Text extract
# chautauqua lake info



## gobie

heading to new york may 16th. going to fish chautauqua and dunkirk harbour. any info would be appreciated.
thanks gobie


----------



## bush667

Gobie Hi: I am heading to Chautauqua on the 14th.My son and I go up for a week every year,you never know what the smallmouth are doing this time of year,I've had it great and I've had it not so great.This year was crazy,getting so hot so early,I hope the cool wheather lately has slowed them down.I live in Moundsville,I see you are from WV.I fish the upper end of the lake IMO it's the best.Put in at long point state park ,it's in the middle of the lake.Straight across from the ramp is Victoria bay,it's a good place to start.Go north to Warners Bar stay just inside the markers.you can drift all the way to the end of the lake on the east side it's all good.spinnerbaits are the best.hope this helps.Hope to see you there.My son lives in Florida i pick him up at Pittsburgh on the way.Looks like the wheather will be OK.Bush667


----------



## Skarfer

Hey guys - I'll be up there June 19th - 26th this year. A group of us go up every year that time - because that's the week that the bass season 'officially' opens up. We don't keep any - but just remember if you do target the bass, don't keep any. 

We stay at the North end of the lake also........last year I went up in June and again in September....and the fishing was really tough both times.

If the fishing sucks - just remember Erie is about 20 min away.


----------



## MuskieManOhio

Is their walleyes in chutauqua lake?


----------



## markfish

yes caught them bass fishing some good size too just talk to the guys in the bait shops,they will help ya out,


----------



## gobie

thanks for info. we will try it. we are going to fish dunkirk a couple days. my buddy said he tore them up on tubes a couple weeks ago. try and get a hold of me upthere maybe we can help each other out. pm your cell # . well be there sunday eveing. 
good luck and stay safe
gobie


----------



## backseater-deluxe

Let us kow how you guys did. I wil beup the weekend of June 19th.


----------



## gobie

thanks for the input and well wishes. we will report back next week. hope i can include some big fish photos.
gobie


----------



## hoytshooter

try smaller cranbaits that dive less than 2ft in fire tiger guys i know guy up around this time every year and peel the big smallies on a storm sub wort in firetiger


----------



## Skarfer

backseater - where you staying the week of the 19th???

Data entries
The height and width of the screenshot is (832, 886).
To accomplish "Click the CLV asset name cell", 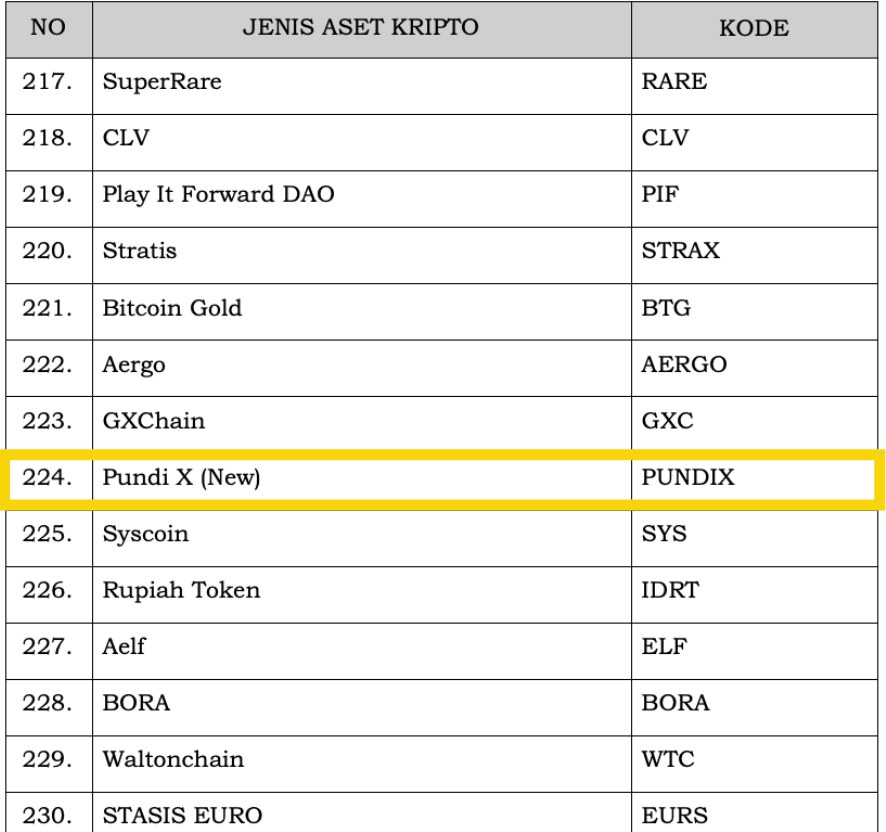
---
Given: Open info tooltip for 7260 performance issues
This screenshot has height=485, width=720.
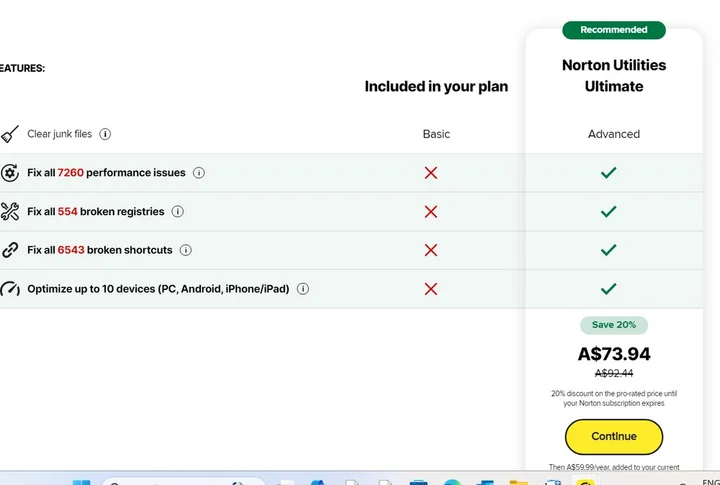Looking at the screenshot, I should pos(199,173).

Directive 1
In the Chautauqua Lake fishing thread, where does bush667 suggest putting in the boat?
Directive 2
According to the Chautauqua Lake fishing thread, why does Skarfer's group go up to the lake during June 19th–26th each year? Answer in one to three sentences.
Directive 3
Carry on the Chautauqua Lake fishing thread from its last post.

Response 1
At Long Point State Park, in the middle of the lake.

Response 2
They go that week because it is when the bass season officially opens.

Response 3
----------



## gobie

we fished four days. good weather. caught a bunch of bass. about half and half large mouthmouth and small mouth. had a couple at 6 #. as ussual my wife caught the biggest. thanks for tips. will tryand get a couple pictures on. used all rubber baits. sencos and tubes green color
sorry couldnt get pictures in tonight


----------



## MuskieJim

Absolute beauty smallmouth! Look at that paint job!!


----------



## FSHNERIE

Good looking Smallie...Nice color


----------



## Skarfer

Damn! Nice fish! I am SOOOO pumped to go up there in a couple weeks.........nothing but fishing! There's a group of us (8 this year) that go up.....and I can't wait!!!!


----------



## firstflight111

MuskieManOhio said:


> Is their walleyes in chutauqua lake?


ahhhh yes theres is ... and they will hit a buzzbait at night... just ask my dad who lipped one in the dark


----------



## heidlers

Gobie, great fish! Headed there this week (10th and 11th.) Not asking you to reveal a honey hole, but were you fishing the North or South basin? Planning to spend time hitting spots from Pendergast Point to Bemus Bay in the North basin, based on feedback from a few buddies. Haven't fished the lake before, so was curious where (in general) you had luck?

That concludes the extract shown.